Andere Medikamente und andere Dosierungen
Veränderte Medikamentendosierungen sind aber nur eine Facette, wie sich der Klimawandel medizinisch bemerkbar macht. Zum Beispiel beeinflusst er auch, in welcher Form Substanzen verabreicht werden, sagt Berg, wie etwa bei Wirkstoffpflastern: "Wenn es warm ist, ist die Haut besser durchblutet, und die Aufnahme des Wirkstoffs aus dem Pflaster ist höher." Bei Morphium-haltigen Schmerzmitteln etwa könne es dann besser sein, auf Tabletten umzusteigen.
Nicht zuletzt beeinflussen die aktuellen Umweltveränderungen auch die Häufigkeit von Krankheiten, ergänzt Bergs Kollegin Astrid Rehner aus Frankfurt am Main: "Wir sehen vermehrt Atemwegsbeschwerden wie Allergien", zählt sie auf. "Wir sehen hitzebedingte Herz-Kreislauf-Beschwerden. Und wir sehen, dass bei Infektionskrankheiten, die von Tieren übertragen werden, eine veränderte Impfberatung nötig wird." Ein Beispiel dafür sei die Frühsommer-Meningoenzephalitis. Sie wird von Zecken übertragen, und die breiten sich dank des wärmeren Klimas immer weiter aus.

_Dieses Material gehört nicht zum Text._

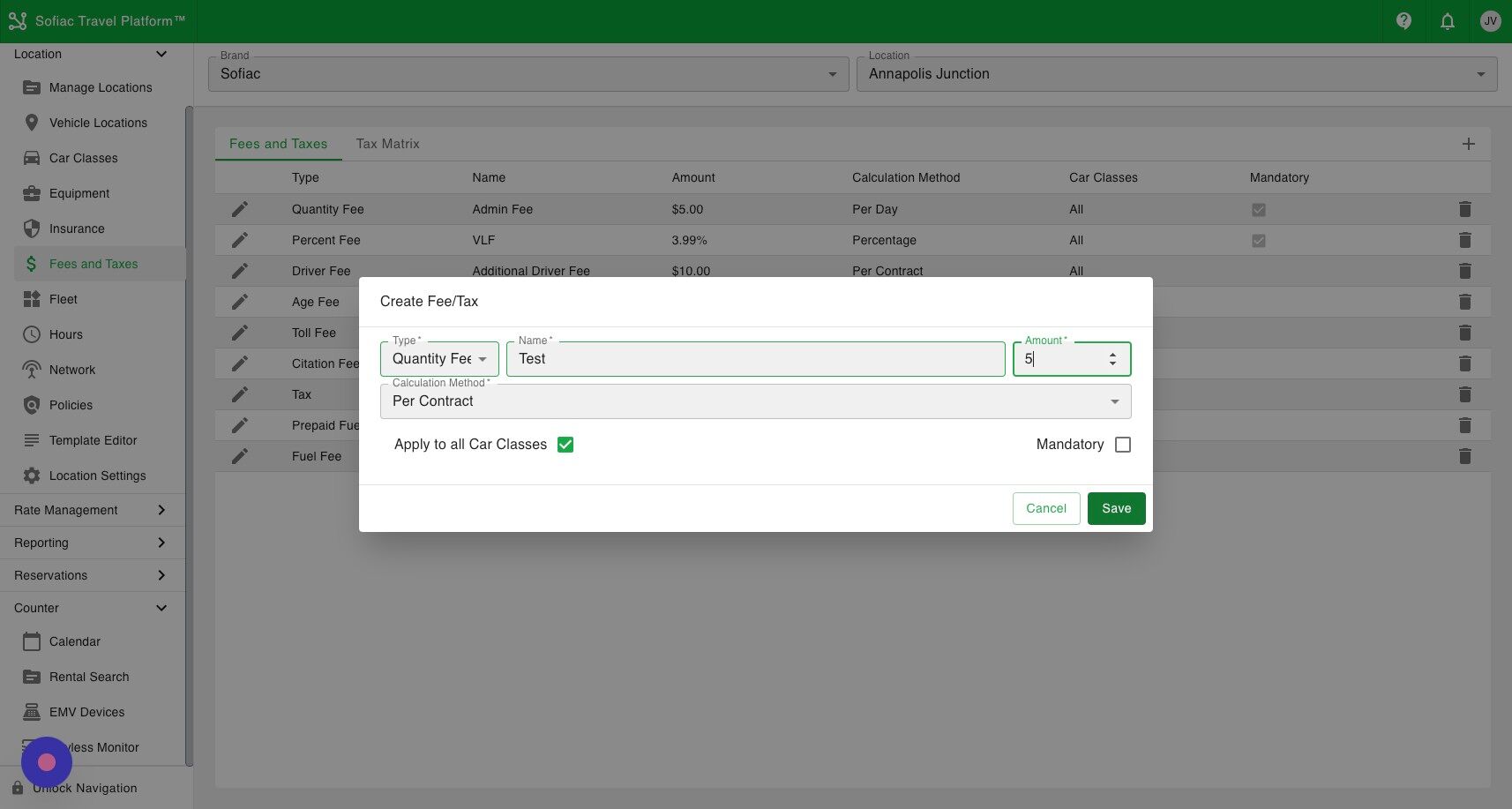Enable the Mandatory checkbox in the dialog
The width and height of the screenshot is (1512, 809).
tap(1122, 444)
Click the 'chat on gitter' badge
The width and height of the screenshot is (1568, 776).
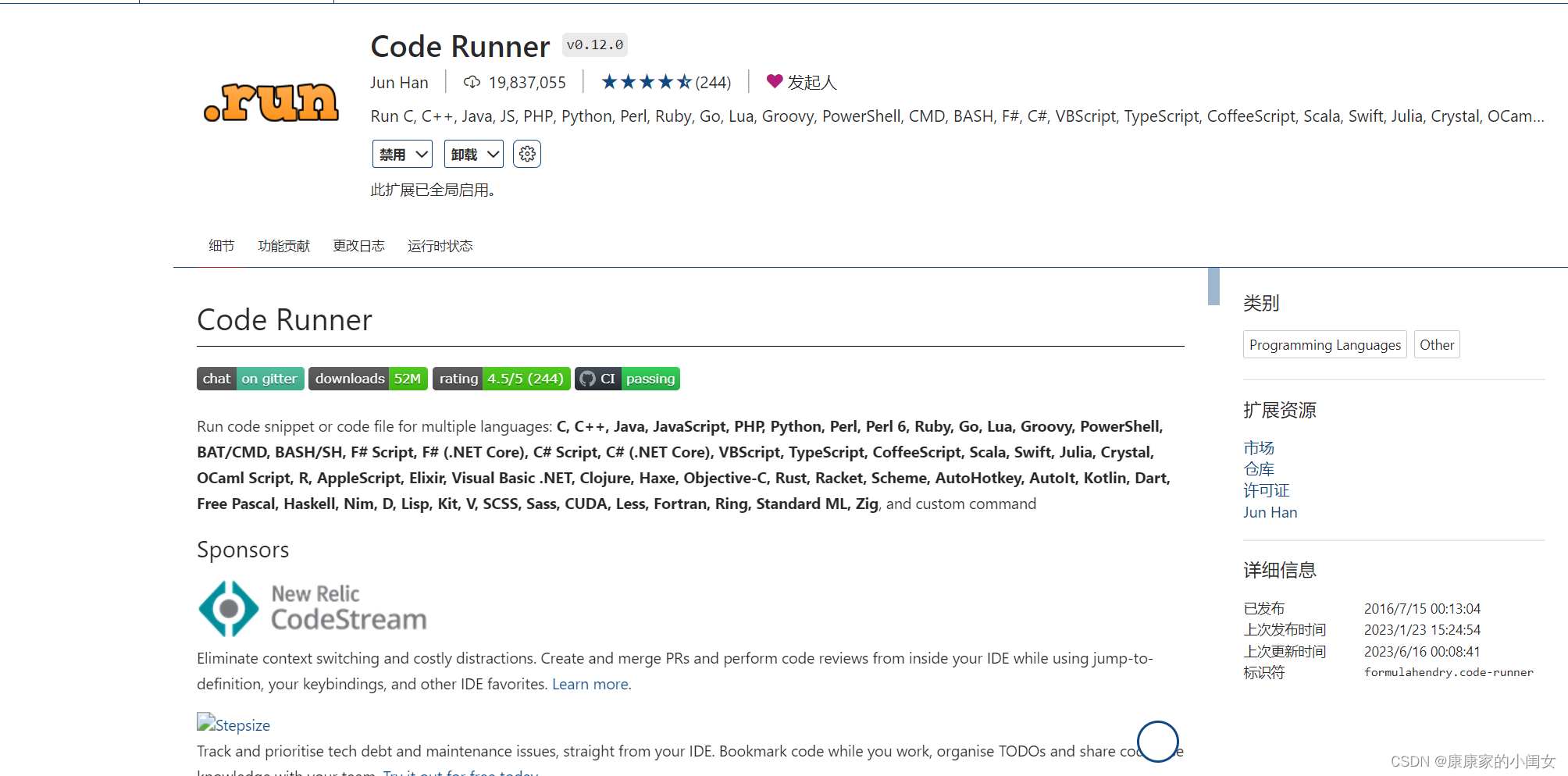(250, 379)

Klimawandel beeinflusst die Organisation der Praxen
Geht es darum, die neue Lage im Umgang mit den Patienten abzubilden, ist bereits einiges im Gang. Immer öfter gibt es "Klimasprechstunden", die über die Zusammenhänge von Klima und Gesundheit informieren. Ältere Patienten bekommen an heißen Tagen frühe Termine oder werden per Telemedizin behandelt. Bei mehreren Medikamenten-Alternativen drängt sich das mit der besseren CO2-Bilanz auf. So bei Asthma-Medikamenten, bei denen die Sprays mit Treibmitteln (Hydrofluoralkane) laut der Europäischen Allergiestiftung ECARF eine etwa 25 Mal schlechtere CO2-Bilanz als Inhalatoren haben, bei denen der Wirkstoff durch tiefes Einatmen in die Lunge gelangt.
Daneben bilden sich Ärztinnen und Ärzte selbst zu den neuen Entwicklungen fort, und viele überlegen, wie sie ihre Praxen klimabewusster führen können. "Wir fragen uns inzwischen bei allem, wieviel CO2 wir dabei verbrauchen", berichtet Hausärztin Berg, "und wir versuchen, wo immer möglich, CO2 einzusparen." Bei Hausbesuchen etwa nimmt sie heute fast immer das Fahrrad.
Über die Gesundheit ein besseres Klimabewusstsein zu entwickeln, das sei trotzdem noch an vielen Stellen mühsam. Nicht nur, weil viele Patienten angesichts der vielen anderen Krisen nichts vom Klimawandel wissen wollten, sagt Medizinerin Rehner, sondern auch weil etwa die Krankenkassen die klimasensible Gesundheitsberatung noch viel zu schlecht honorierten.
"Kassen brauchen mehr Spielräume"
Organisationen wie die Deutsche Allianz Klimawandel und Gesundheit (KLUG e. V.) wollen das ändern, sagt ihr stellvertretender Vorsitzender Max Bürck-Gemassmer: "Die Kassen selbst sollten mehr Spielräume kriegen, damit sie im präventiven Bereich auch mehr proaktiv tun können", fordert er. "Ferner wäre es wichtig, dass sich die Kassen mehr verbünden und nicht gegeneinander konkurrieren, auch um ihr solidarisches Finanzierungsmodell für die Zukunft zu sichern."
KLUG selbst hat zudem das Projekt "Transformative Arztpraxen" angestoßen, das Praxen bei den anstehenden sozialen und ökologischen Veränderungen begleitet. Denn der Klimawandel unterstreicht eindeutig: Gesundheit ist unser höchstes Gut.